-- RECORDS SUPPLIED follows --

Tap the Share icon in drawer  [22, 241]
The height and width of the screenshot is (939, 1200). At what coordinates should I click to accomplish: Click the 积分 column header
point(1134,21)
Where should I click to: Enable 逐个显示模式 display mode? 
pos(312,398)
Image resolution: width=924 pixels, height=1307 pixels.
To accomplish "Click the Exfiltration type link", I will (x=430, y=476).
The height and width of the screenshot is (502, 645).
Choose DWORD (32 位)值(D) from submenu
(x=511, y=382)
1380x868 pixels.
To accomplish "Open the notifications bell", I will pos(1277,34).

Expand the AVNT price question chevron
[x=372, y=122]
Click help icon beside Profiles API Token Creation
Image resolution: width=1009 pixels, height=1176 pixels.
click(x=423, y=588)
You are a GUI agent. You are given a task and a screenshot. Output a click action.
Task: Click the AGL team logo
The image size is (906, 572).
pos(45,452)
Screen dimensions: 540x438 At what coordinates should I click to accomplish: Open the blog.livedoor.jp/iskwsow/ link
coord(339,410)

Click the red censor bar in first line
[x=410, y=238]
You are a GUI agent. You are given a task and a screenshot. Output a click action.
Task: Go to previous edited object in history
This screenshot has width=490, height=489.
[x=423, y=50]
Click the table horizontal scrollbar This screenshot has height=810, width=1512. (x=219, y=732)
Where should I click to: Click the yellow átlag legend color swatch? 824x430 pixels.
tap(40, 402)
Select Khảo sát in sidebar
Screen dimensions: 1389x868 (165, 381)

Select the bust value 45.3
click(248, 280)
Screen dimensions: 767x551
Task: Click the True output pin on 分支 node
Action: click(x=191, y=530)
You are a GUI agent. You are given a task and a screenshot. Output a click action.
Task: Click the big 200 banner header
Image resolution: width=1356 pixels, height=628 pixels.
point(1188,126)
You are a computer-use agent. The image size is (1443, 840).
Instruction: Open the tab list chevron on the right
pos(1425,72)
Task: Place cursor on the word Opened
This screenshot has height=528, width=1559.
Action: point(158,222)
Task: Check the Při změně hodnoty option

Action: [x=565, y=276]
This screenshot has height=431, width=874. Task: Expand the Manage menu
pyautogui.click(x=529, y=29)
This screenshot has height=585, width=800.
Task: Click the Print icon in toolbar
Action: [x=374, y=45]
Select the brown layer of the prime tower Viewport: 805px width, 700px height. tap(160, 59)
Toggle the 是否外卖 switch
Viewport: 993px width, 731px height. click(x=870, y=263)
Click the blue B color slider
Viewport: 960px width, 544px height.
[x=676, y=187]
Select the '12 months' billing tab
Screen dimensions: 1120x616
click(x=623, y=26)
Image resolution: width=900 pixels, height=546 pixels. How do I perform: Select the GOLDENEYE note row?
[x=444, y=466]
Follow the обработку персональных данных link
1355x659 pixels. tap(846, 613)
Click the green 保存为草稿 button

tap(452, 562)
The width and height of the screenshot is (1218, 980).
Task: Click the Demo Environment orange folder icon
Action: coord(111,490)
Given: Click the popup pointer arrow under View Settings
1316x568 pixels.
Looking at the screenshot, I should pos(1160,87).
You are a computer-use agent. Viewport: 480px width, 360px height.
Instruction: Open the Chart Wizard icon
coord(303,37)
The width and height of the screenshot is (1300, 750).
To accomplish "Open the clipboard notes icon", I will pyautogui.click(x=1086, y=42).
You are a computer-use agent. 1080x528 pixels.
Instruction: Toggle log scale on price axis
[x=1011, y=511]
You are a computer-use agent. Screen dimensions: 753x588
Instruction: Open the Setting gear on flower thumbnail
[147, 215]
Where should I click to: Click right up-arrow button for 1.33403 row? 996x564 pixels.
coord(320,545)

-- RECORDS SUPPLIED concluded --

◆ EXERCISE BRIEF ◆
Tell how many lines of the data above include the string "will", with no other text in the answer.

◆ RESPONSE AREA ◆
3